Second, compared to a whole 3D model, a cross-section represents only one out of many available measuring sites. Further research is required to explore novel possibilities analysing whole 3D models. Nonetheless, cross-sections are widely used to evaluate tissue dynamics in periodontal plastic surgery [34, 38–42] and implantology [43–45], enabling great standardisation regarding the selection of measuring site and direction of measurement. Measurement site selection, e.g., selecting a representative cross-section, is also one of the possible variabilities in the measurement of recession depth. For follow-up measurements measuring site variability was eliminated with superimposition of digital models [11, 39], also stating the importance of superimposition accuracy [46].

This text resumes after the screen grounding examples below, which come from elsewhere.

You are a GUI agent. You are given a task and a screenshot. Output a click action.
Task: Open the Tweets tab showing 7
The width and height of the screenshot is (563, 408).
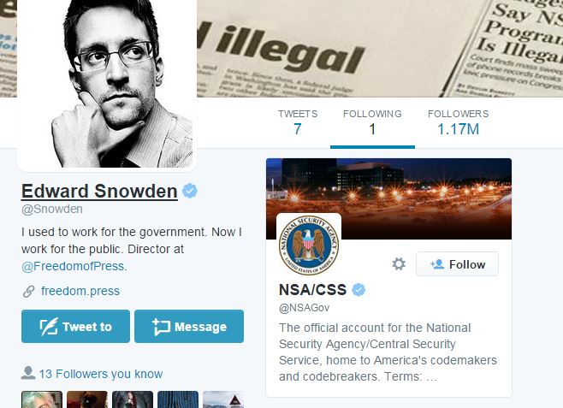[x=298, y=122]
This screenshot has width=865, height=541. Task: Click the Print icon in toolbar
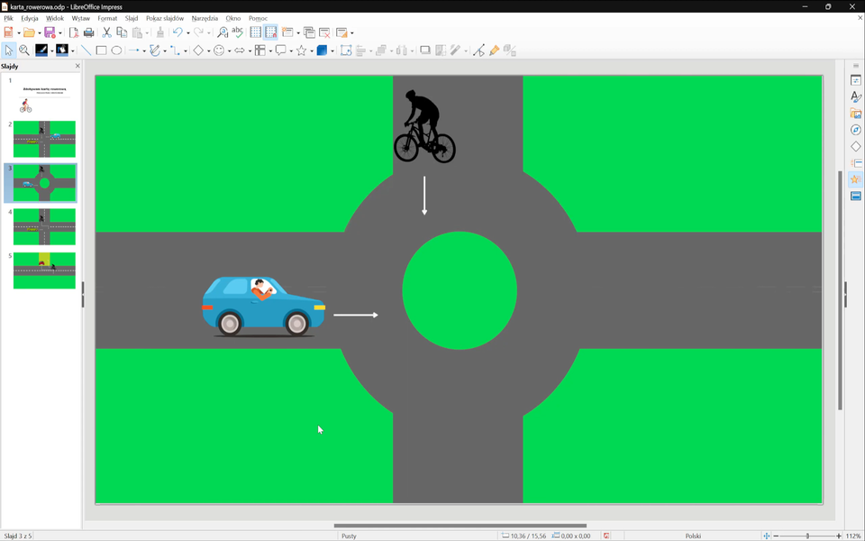(x=88, y=32)
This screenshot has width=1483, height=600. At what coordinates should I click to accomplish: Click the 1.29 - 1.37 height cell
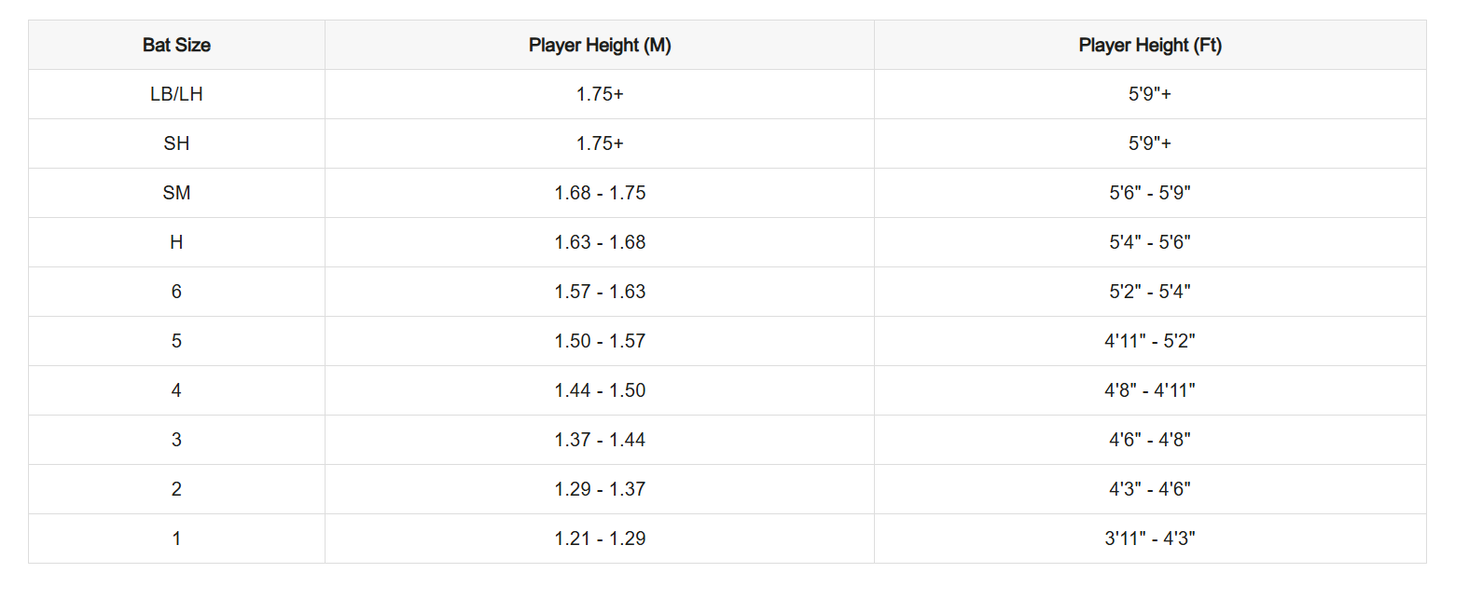(600, 489)
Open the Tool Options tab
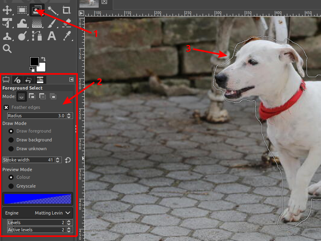 coord(6,80)
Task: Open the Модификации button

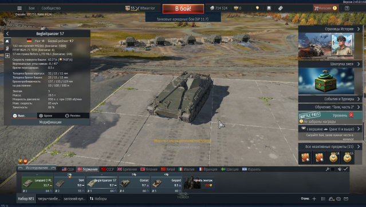Action: (50, 122)
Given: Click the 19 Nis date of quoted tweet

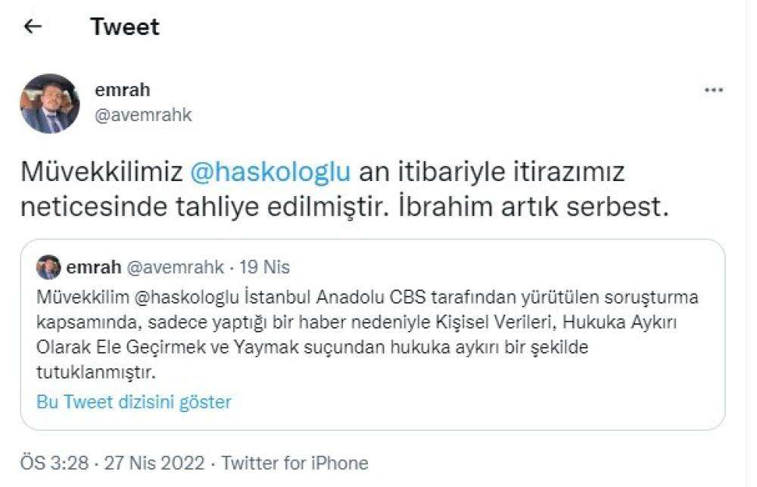Looking at the screenshot, I should click(x=264, y=267).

Third, while the clinical approach utilizes also the colour properties as the additional visual reference, only shape properties were used in the present study. Despite color acquisition of digital dental models in the study, export of color models for further analysis was unavailable due to software limitations. Exporting of color models has become available only recently for some systems and color models proved to be useful in digital measurements of keratinized tissue width with main emphasis on color difference [47]. Further research could be aimed to test the suitability of colour properties on automated CEJ detection.